### DATA IN THIS EXERCISE ###

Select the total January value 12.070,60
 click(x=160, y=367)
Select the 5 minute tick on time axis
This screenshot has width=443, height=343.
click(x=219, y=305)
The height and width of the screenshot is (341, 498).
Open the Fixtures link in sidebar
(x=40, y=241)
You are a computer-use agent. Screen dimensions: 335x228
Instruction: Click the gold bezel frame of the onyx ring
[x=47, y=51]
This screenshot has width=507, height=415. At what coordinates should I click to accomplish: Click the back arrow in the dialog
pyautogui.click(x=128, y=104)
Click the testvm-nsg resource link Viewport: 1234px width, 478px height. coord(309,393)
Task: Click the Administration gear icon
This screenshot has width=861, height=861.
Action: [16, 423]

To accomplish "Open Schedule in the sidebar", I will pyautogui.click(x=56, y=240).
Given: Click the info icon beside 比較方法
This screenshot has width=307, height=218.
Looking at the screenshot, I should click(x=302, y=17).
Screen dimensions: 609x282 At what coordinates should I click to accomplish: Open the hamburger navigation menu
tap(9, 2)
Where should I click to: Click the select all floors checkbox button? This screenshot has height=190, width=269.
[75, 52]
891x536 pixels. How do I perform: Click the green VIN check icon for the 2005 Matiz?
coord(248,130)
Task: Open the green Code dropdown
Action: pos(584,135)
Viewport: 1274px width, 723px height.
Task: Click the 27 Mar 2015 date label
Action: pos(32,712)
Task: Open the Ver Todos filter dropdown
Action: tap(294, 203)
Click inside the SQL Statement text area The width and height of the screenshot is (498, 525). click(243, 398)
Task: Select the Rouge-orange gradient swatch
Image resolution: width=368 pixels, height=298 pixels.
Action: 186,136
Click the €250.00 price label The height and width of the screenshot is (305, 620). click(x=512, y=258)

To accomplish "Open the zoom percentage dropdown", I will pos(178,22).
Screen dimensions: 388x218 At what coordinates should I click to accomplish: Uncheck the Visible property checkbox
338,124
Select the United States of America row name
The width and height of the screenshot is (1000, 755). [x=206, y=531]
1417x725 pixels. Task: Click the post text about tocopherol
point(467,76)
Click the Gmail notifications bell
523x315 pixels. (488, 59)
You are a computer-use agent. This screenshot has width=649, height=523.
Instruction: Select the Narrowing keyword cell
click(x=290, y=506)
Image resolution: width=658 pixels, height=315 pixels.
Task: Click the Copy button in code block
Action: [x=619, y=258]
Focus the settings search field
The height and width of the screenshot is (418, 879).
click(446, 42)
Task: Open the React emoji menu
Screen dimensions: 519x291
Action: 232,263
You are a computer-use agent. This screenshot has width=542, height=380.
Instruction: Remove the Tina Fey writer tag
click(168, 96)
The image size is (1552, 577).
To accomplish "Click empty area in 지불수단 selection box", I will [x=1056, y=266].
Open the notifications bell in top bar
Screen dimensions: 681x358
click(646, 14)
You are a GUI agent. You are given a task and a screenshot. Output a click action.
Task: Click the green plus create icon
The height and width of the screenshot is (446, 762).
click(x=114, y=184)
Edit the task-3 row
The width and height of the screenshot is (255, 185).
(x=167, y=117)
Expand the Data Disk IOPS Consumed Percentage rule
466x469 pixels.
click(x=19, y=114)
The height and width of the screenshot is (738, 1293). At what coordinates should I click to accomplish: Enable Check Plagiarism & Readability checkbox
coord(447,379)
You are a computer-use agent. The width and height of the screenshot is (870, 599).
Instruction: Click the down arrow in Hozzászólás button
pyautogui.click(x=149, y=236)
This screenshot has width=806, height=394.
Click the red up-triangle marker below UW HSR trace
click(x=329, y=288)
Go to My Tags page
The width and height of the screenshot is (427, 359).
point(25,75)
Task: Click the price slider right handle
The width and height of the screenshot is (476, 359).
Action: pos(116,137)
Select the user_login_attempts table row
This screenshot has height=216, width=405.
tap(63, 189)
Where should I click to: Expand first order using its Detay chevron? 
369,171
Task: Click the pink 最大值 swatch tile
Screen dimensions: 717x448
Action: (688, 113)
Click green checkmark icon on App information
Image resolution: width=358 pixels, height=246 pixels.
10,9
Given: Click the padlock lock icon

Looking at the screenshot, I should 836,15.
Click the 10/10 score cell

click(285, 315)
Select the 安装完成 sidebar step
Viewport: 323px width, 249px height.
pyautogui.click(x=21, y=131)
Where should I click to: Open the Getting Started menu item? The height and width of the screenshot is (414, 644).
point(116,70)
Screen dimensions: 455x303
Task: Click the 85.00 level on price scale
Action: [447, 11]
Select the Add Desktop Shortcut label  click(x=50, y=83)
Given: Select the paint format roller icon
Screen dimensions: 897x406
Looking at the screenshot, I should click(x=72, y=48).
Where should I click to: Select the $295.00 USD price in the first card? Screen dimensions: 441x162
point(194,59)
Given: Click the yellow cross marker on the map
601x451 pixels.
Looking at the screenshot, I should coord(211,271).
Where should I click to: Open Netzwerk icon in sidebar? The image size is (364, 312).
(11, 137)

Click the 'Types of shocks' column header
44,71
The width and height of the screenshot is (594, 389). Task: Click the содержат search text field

###

Would you please copy out every line of the data exactly?

ANSWER FOR THE TASK
Select the total January value 12.070,60
 click(x=160, y=367)
Select the 5 minute tick on time axis
This screenshot has width=443, height=343.
click(x=219, y=305)
The height and width of the screenshot is (341, 498).
Open the Fixtures link in sidebar
(x=40, y=241)
You are a computer-use agent. Screen dimensions: 335x228
Instruction: Click the gold bezel frame of the onyx ring
[x=47, y=51]
This screenshot has width=507, height=415. At what coordinates should I click to accomplish: Click the back arrow in the dialog
pyautogui.click(x=128, y=104)
Click the testvm-nsg resource link Viewport: 1234px width, 478px height. coord(309,393)
Task: Click the Administration gear icon
This screenshot has width=861, height=861.
Action: [16, 423]

To accomplish "Open Schedule in the sidebar", I will pyautogui.click(x=56, y=240).
Given: Click the info icon beside 比較方法
This screenshot has width=307, height=218.
Looking at the screenshot, I should click(x=302, y=17).
Screen dimensions: 609x282 At what coordinates should I click to accomplish: Open the hamburger navigation menu
tap(9, 2)
Where should I click to: Click the select all floors checkbox button? This screenshot has height=190, width=269.
[75, 52]
891x536 pixels. How do I perform: Click the green VIN check icon for the 2005 Matiz?
coord(248,130)
Task: Open the green Code dropdown
Action: pos(584,135)
Viewport: 1274px width, 723px height.
Task: Click the 27 Mar 2015 date label
Action: pos(32,712)
Task: Open the Ver Todos filter dropdown
Action: tap(294, 203)
Click inside the SQL Statement text area The width and height of the screenshot is (498, 525). click(243, 398)
Task: Select the Rouge-orange gradient swatch
Image resolution: width=368 pixels, height=298 pixels.
Action: 186,136
Click the €250.00 price label The height and width of the screenshot is (305, 620). click(x=512, y=258)

To accomplish "Open the zoom percentage dropdown", I will pos(178,22).
Screen dimensions: 388x218 At what coordinates should I click to accomplish: Uncheck the Visible property checkbox
338,124
Select the United States of America row name
The width and height of the screenshot is (1000, 755). [x=206, y=531]
1417x725 pixels. Task: Click the post text about tocopherol
point(467,76)
Click the Gmail notifications bell
523x315 pixels. (488, 59)
You are a computer-use agent. This screenshot has width=649, height=523.
Instruction: Select the Narrowing keyword cell
click(x=290, y=506)
Image resolution: width=658 pixels, height=315 pixels.
Task: Click the Copy button in code block
Action: [x=619, y=258]
Focus the settings search field
The height and width of the screenshot is (418, 879).
click(446, 42)
Task: Open the React emoji menu
Screen dimensions: 519x291
Action: 232,263
You are a computer-use agent. This screenshot has width=542, height=380.
Instruction: Remove the Tina Fey writer tag
click(168, 96)
The image size is (1552, 577).
To accomplish "Click empty area in 지불수단 selection box", I will [x=1056, y=266].
Open the notifications bell in top bar
Screen dimensions: 681x358
click(646, 14)
You are a GUI agent. You are given a task and a screenshot. Output a click action.
Task: Click the green plus create icon
The height and width of the screenshot is (446, 762).
click(x=114, y=184)
Edit the task-3 row
The width and height of the screenshot is (255, 185).
(x=167, y=117)
Expand the Data Disk IOPS Consumed Percentage rule
466x469 pixels.
click(x=19, y=114)
The height and width of the screenshot is (738, 1293). At what coordinates should I click to accomplish: Enable Check Plagiarism & Readability checkbox
coord(447,379)
You are a computer-use agent. The width and height of the screenshot is (870, 599).
Instruction: Click the down arrow in Hozzászólás button
pyautogui.click(x=149, y=236)
This screenshot has width=806, height=394.
Click the red up-triangle marker below UW HSR trace
click(x=329, y=288)
Go to My Tags page
The width and height of the screenshot is (427, 359).
point(25,75)
Task: Click the price slider right handle
The width and height of the screenshot is (476, 359).
Action: pos(116,137)
Select the user_login_attempts table row
This screenshot has height=216, width=405.
tap(63, 189)
Where should I click to: Expand first order using its Detay chevron? 
369,171
Task: Click the pink 最大值 swatch tile
Screen dimensions: 717x448
Action: (688, 113)
Click green checkmark icon on App information
Image resolution: width=358 pixels, height=246 pixels.
10,9
Given: Click the padlock lock icon

Looking at the screenshot, I should 836,15.
Click the 10/10 score cell

click(285, 315)
Select the 安装完成 sidebar step
Viewport: 323px width, 249px height.
pyautogui.click(x=21, y=131)
Where should I click to: Open the Getting Started menu item? The height and width of the screenshot is (414, 644).
point(116,70)
Screen dimensions: 455x303
Task: Click the 85.00 level on price scale
Action: [447, 11]
Select the Add Desktop Shortcut label  click(x=50, y=83)
Given: Select the paint format roller icon
Screen dimensions: 897x406
Looking at the screenshot, I should click(x=72, y=48).
Where should I click to: Select the $295.00 USD price in the first card? Screen dimensions: 441x162
point(194,59)
Given: Click the yellow cross marker on the map
601x451 pixels.
Looking at the screenshot, I should coord(211,271).
Where should I click to: Open Netzwerk icon in sidebar? The image size is (364, 312).
(11, 137)

Click the 'Types of shocks' column header
44,71
The width and height of the screenshot is (594, 389). Task: Click the содержат search text field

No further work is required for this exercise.